We come together not just as Christians, but as humanity. It is a living testimony to our complexity that a religious observance could galvanise the universal recognition which Christmas does. The birth of Jesus is truly a commanding phenomenon that has survived the ages and has transcended our insularity and fragmentation.
This Christmas we urge serious reflection as a nation on the state of our society and how we can use the spirit of the season to better navigate the challenges in our society. We know only too well of our failings to live up to the Christmas creed, once the Christmas moment recedes into our memories. The indiscipline in all areas of our national life is known to us—the carnage on our roads, the wanton killings, the daily robberies, the disrespect for rules and laws and the unchecked materialism are but a few of the ills that impair our ability to see beyond our narrow confines.

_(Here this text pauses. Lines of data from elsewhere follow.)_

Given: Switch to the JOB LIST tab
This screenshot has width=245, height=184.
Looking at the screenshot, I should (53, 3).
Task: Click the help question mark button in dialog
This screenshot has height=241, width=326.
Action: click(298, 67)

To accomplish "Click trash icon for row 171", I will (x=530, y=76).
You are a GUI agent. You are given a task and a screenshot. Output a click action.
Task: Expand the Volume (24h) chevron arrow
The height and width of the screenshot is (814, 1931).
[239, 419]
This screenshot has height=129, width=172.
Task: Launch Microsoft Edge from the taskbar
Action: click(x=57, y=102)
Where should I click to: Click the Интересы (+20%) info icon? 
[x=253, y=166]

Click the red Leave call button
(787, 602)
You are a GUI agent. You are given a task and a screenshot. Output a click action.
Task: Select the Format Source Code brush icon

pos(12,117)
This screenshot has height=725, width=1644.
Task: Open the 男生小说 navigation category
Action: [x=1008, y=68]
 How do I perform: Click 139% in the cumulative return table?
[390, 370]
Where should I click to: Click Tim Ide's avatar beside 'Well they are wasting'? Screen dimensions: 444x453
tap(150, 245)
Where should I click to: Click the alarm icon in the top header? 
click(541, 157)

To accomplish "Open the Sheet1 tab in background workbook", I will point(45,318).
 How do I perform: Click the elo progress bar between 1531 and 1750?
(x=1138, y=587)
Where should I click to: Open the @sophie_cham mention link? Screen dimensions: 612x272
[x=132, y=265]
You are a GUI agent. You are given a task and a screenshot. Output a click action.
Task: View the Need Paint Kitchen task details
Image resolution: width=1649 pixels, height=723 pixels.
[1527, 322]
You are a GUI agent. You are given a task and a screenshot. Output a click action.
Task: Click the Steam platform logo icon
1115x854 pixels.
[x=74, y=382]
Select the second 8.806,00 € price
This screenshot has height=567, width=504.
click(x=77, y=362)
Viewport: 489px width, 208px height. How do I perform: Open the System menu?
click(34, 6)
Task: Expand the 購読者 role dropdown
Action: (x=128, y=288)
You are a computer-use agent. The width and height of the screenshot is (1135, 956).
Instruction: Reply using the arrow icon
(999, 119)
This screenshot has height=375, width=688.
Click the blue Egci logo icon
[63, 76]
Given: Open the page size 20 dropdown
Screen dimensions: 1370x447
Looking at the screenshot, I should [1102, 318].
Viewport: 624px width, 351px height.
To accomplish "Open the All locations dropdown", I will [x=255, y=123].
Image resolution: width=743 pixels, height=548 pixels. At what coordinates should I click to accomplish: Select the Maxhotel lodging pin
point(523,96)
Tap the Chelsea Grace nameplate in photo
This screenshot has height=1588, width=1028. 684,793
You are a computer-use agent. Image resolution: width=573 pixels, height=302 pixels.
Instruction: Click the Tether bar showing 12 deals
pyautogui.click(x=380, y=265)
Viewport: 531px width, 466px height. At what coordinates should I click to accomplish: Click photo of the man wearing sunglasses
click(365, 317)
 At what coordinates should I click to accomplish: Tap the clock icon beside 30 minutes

But perhaps more than anything other failing, it is the disregard for the least among us that must concern us this Christmas season. Most of us would be sharing gifts and making merry as families and communities. But there are many in our midst whose Christmas is not as bright and merry as the rest of us—the poor and the powerless. They are the ones without the financial capacity to buy gifts and prepare sumptuous meals and attend expensive Christmas functions. True, some of us would reach out to these less fortunate souls and share our bread with them. But we must do more than that.
There is something wrong about a world that celebrates the goodwill of Christmas, but pretends that all is well in the larger society. Poverty is not the fault of its victims—it’s a man-made phenomenon that is derived from deliberate social policies. Therefore, it takes policy interventions to turn back poverty. But mankind must have the spiritual capacity to want to confront this scourge.
What better time to recommit to doing something about poverty and the conditions in which it is nurtured than at this Christmas time? The birth of Jesus is pregnant with the symbolism of progressive thinking and the plight of the least among us. Jesus was born at a time of anguish and pessimism. His birth was heralded as a new beginning for a world that was aimlessly drifting. The Christian teachings tell us that he came to save the world—Christ the Saviour is born.
That he was born to poor parents is no accident. That very fact must always point us to the plight of the poor—that poverty is at the centre of the Christmas narrative. It is why at this time we urge that our prayers be directed in defence of the poor and towards a commitment to do something tangible to slacken its stranglehold on our society. We should not make merry at Christmas without due recognition to the disquieting prevalence of poverty in our midst.